RECORDS FOR THIS EXERCISE:

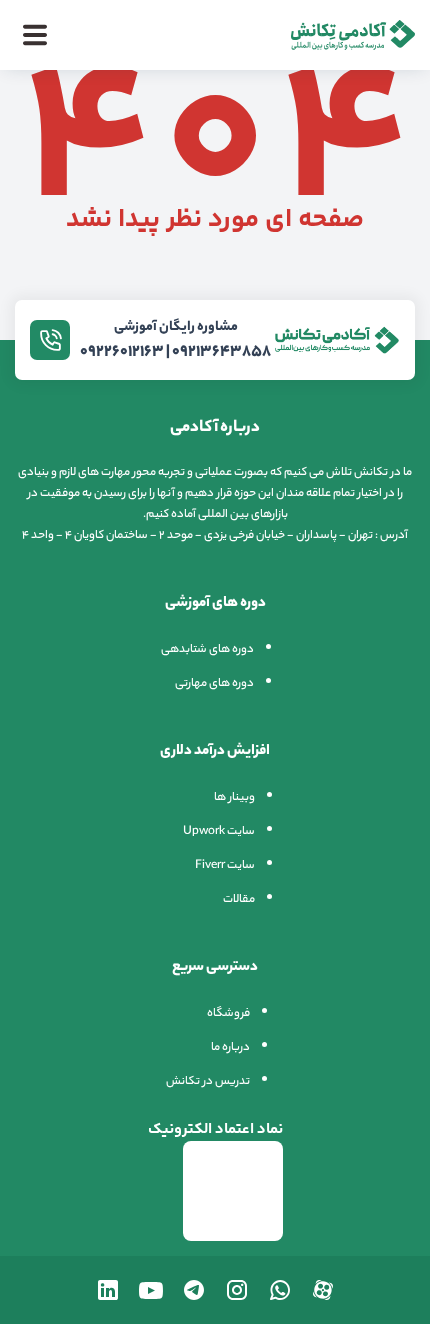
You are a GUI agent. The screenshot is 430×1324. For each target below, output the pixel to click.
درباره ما (230, 1048)
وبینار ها (234, 798)
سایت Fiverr (225, 866)
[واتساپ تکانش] (280, 1290)
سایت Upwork (219, 832)
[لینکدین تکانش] (108, 1290)
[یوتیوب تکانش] (151, 1290)
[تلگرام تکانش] (194, 1290)
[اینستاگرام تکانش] (237, 1290)
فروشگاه (228, 1014)
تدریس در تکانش (208, 1082)
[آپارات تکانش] (323, 1290)
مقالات (239, 900)
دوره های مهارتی (214, 684)
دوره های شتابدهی (207, 650)
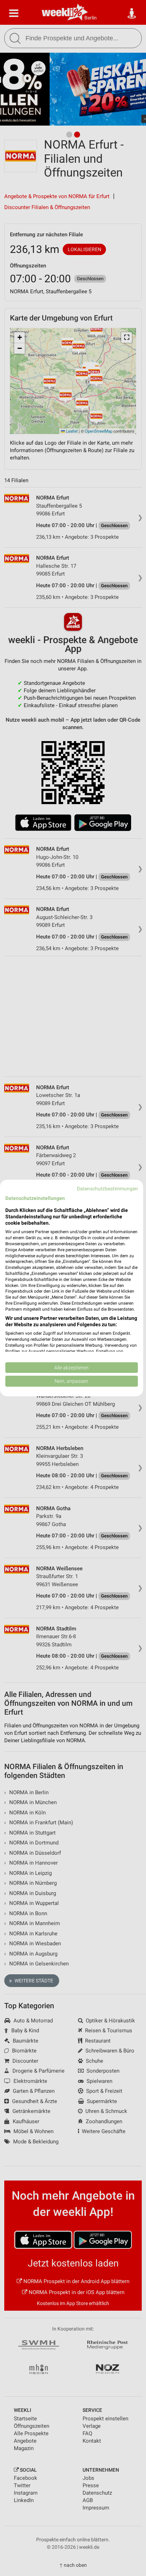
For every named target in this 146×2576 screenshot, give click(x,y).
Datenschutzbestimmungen (107, 1188)
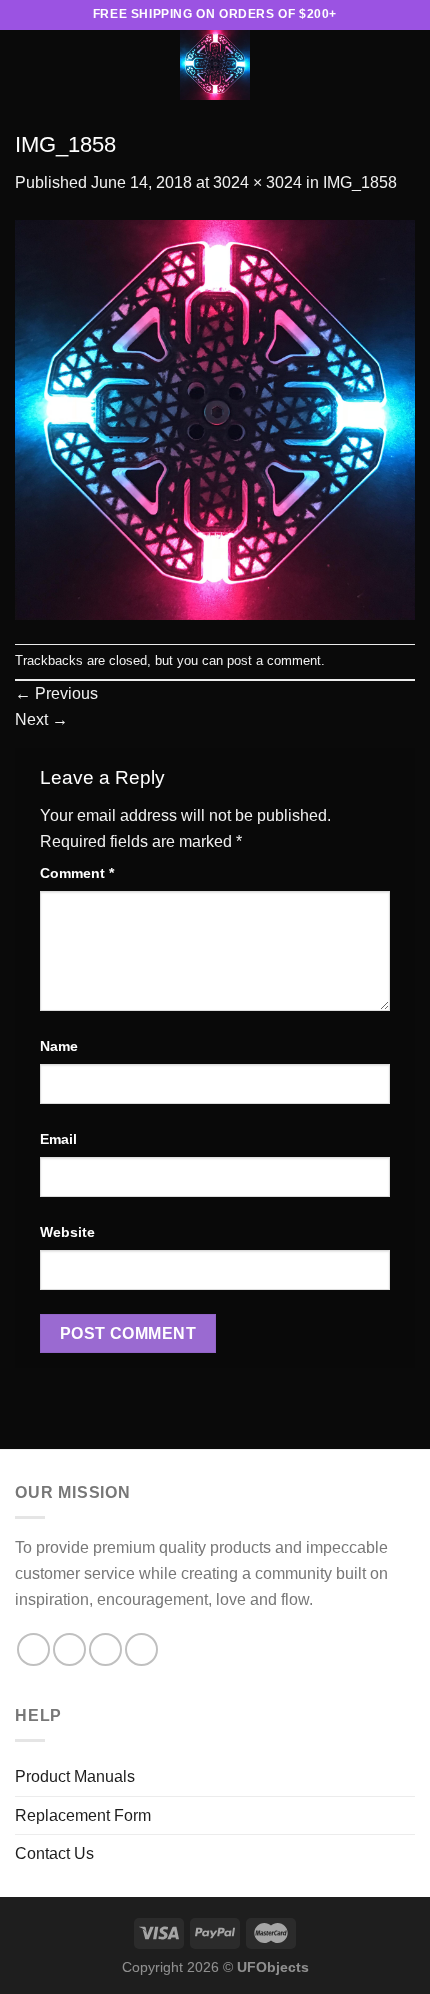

PROBLEM TO SOLVE: Could you report every line of the material that contains the string "screenshot"?

SOLVED PROBLEM:
You are a GUI agent. The screenshot is 430×1324. For each target below, output the pixel to click.
For every named target in this 146×2576 screenshot, give click(x,y).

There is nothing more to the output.